12-18-2005 03:27 PM
12-18-2005 04:31 PM - edited 12-18-2005 04:31 PM
This seems to be a bug in the formula node under LabVIEW 7.1. It works fine in LabVIEW 8.0.
Of course it seems to be a bit of an overkill to use the formula node for this, just use plain boolean AND operation and it will work as expected ;).
Message Edited by altenbach on 12-18-2005 02:35 PM
12-18-2005 04:47 PM
12-18-2005 05:02 PM
12-19-2005 06:11 PM
Thanks for that link. It's very interesting and useful.
Ananda
04-16-2009 03:27 PM
Man, this has been driving me nuts. I'd like to use a formula node to do bit manipulation on U32 values that are being peeked from and poked back into 32-bit registers. What I find is that, if I ever do either "bitwise and" (&) or the "bitwise or" (|), if the most significant bit of the right side of the expression is 1, then the output of the expression is always zero. Some examples:
0xFFFFFFFF & 0x7FFFFFFF = 0x7FFFFFFF
0xFFFFFFFF & 0x80000000 = 0x00000000
0x00000000 | 0x7FFFFFFF = 0x7FFFFFFF
0xFFFFFFFF | 0x80000000 = 0x00000000
Apparently, this is a bug I can demonstrate in LabView 8.5 and 8.6. The same operation on a diagram seems to work as expected.
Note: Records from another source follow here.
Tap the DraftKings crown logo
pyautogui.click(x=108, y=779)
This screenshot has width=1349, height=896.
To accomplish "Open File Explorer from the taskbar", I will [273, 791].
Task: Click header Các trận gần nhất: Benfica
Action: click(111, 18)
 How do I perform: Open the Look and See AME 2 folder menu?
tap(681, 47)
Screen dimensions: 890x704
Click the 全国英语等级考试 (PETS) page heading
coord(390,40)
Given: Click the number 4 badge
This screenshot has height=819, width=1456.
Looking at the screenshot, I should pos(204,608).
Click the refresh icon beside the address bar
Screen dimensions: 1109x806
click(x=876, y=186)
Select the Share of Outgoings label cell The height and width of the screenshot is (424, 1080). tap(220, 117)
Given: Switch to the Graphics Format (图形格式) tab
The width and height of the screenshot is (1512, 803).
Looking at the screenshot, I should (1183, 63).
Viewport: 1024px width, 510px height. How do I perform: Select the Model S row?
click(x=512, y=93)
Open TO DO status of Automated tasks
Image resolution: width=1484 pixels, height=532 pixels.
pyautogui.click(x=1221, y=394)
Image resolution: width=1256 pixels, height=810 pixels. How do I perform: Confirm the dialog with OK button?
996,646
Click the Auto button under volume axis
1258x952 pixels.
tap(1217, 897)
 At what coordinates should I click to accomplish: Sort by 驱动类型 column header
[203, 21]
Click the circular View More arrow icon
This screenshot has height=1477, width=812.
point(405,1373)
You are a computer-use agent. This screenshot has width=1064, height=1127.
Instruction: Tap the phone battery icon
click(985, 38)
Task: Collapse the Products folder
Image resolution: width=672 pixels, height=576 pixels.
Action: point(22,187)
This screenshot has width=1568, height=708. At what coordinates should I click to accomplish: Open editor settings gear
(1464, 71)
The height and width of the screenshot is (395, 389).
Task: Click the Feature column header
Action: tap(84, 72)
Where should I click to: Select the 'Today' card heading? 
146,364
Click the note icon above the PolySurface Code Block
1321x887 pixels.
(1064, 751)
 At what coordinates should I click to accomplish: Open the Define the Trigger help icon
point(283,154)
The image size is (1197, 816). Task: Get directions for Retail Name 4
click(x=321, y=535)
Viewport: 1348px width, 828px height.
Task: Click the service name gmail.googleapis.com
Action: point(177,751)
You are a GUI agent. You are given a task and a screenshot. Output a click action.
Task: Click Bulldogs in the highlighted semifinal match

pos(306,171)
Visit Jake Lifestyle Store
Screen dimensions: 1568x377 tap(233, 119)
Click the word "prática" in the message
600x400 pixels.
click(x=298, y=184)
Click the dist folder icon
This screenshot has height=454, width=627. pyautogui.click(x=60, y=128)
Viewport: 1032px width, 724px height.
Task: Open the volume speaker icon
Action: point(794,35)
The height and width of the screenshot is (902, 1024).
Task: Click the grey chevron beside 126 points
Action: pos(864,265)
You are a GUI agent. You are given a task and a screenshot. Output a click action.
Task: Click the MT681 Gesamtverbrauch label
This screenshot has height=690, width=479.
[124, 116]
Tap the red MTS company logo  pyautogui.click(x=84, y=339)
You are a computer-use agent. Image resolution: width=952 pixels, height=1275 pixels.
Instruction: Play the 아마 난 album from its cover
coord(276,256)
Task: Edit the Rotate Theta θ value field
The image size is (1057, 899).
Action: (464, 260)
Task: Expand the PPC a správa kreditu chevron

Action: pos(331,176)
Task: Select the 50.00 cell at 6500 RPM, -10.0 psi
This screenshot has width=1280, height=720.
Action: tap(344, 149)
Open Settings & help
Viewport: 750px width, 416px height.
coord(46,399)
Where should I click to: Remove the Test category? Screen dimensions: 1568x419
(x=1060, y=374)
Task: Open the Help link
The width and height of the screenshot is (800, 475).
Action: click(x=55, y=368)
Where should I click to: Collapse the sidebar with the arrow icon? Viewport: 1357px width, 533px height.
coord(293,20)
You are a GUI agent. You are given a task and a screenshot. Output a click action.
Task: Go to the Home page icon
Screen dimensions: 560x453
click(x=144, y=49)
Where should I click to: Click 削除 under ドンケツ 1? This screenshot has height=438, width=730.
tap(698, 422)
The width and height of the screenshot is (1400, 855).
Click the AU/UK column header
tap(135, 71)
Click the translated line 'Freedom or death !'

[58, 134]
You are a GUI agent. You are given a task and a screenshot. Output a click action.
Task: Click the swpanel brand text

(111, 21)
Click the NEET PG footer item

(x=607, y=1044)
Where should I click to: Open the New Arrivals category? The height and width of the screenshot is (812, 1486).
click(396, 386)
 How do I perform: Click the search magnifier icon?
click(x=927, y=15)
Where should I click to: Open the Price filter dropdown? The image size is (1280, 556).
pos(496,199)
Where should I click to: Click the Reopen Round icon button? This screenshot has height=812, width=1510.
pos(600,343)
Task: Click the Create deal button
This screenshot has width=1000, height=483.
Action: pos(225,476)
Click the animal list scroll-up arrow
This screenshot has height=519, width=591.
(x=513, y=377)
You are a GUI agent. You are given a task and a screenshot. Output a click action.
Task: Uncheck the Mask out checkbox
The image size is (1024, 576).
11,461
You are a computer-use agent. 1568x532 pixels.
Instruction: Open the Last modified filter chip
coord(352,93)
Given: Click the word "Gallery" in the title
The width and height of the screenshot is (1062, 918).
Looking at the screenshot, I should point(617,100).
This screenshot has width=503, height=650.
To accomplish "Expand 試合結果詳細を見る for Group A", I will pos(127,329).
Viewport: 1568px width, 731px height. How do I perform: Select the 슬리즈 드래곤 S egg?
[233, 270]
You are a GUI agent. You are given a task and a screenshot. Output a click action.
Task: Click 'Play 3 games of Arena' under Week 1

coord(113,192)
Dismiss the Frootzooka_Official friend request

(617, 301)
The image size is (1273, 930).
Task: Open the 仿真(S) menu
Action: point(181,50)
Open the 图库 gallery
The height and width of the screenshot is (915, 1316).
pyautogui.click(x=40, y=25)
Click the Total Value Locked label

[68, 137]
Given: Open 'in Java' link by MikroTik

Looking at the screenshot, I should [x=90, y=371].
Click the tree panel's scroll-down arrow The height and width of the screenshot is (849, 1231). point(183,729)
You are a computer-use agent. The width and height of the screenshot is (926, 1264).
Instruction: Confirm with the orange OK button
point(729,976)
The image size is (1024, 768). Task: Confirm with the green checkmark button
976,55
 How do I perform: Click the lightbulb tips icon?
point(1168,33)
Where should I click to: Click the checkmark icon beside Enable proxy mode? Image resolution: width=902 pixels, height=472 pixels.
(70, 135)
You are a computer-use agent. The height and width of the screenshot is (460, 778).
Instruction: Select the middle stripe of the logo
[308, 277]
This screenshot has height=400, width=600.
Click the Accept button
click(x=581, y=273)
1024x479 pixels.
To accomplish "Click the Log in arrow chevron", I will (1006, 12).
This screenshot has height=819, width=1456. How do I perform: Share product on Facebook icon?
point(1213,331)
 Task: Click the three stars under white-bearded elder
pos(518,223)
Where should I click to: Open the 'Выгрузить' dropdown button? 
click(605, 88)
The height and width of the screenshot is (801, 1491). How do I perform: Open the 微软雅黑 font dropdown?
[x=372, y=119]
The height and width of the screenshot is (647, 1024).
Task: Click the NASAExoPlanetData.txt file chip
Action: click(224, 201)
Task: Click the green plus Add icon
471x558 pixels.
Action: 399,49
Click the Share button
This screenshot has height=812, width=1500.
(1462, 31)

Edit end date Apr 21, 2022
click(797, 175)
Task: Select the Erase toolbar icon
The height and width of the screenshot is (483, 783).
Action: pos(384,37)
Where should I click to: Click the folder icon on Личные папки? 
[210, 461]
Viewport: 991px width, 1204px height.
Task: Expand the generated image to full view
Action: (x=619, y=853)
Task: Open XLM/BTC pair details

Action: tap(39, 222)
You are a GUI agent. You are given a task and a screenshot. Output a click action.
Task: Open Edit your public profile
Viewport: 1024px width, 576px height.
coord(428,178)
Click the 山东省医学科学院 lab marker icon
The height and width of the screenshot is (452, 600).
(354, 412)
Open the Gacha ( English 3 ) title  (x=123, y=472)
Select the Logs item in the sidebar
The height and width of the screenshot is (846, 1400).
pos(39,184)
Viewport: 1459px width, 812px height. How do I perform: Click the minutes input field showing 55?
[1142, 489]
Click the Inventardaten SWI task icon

It just would have been nicer to use a formula node, since it's more straightforward when doing even slightly elaborate bit-banging.
-Mark
04-16-2009 05:35 PM
Post a VI that demonstrates this and have the values saved in the controls as the default.
I tried using LV 8.6.1 and did not see a problem.
04-16-2009 05:41 PM
This vi will demonstrate the difference between bitwise and/or in a formula node vs in a diagram. Basically, given a U32 "n" and a U32 hard-coded constant "p", if the most significant bit of "p" is set, the result of a either bitwise-or or bitwise-and of "n" is 0 when done in a formula node. Geez it's hard to word that clearly for some reason. 😄
-Mark
04-16-2009 05:42 PM
BTW, I get the same behavior in 8.5 (this machine) and 8.6 (my lab machine). Please tell me I've overlooked something really dumb. -M
04-16-2009 08:35 PM - edited 04-16-2009 08:42 PM
Something very odd about that. I am posting an expanded version of what you did and experimented with different methods and datatypes.
All I can say is that I found two work arounds.
1. Pass the constant in through an input connector which was done in the original post and thus why I said it worked fine for me in LV 8.6
2. Don't list the constant as hex but put it in as a decimal number.
There are probably a lot more combinations of things to try to truly search out the extent of this and to see if it truly is a bug.
1. Play with signed vs. unsigned datatypes some more
2. Play with OR vs. AND vs. other boolean operations.
3. Play with other integer representations such as 8 bit and 16 bit.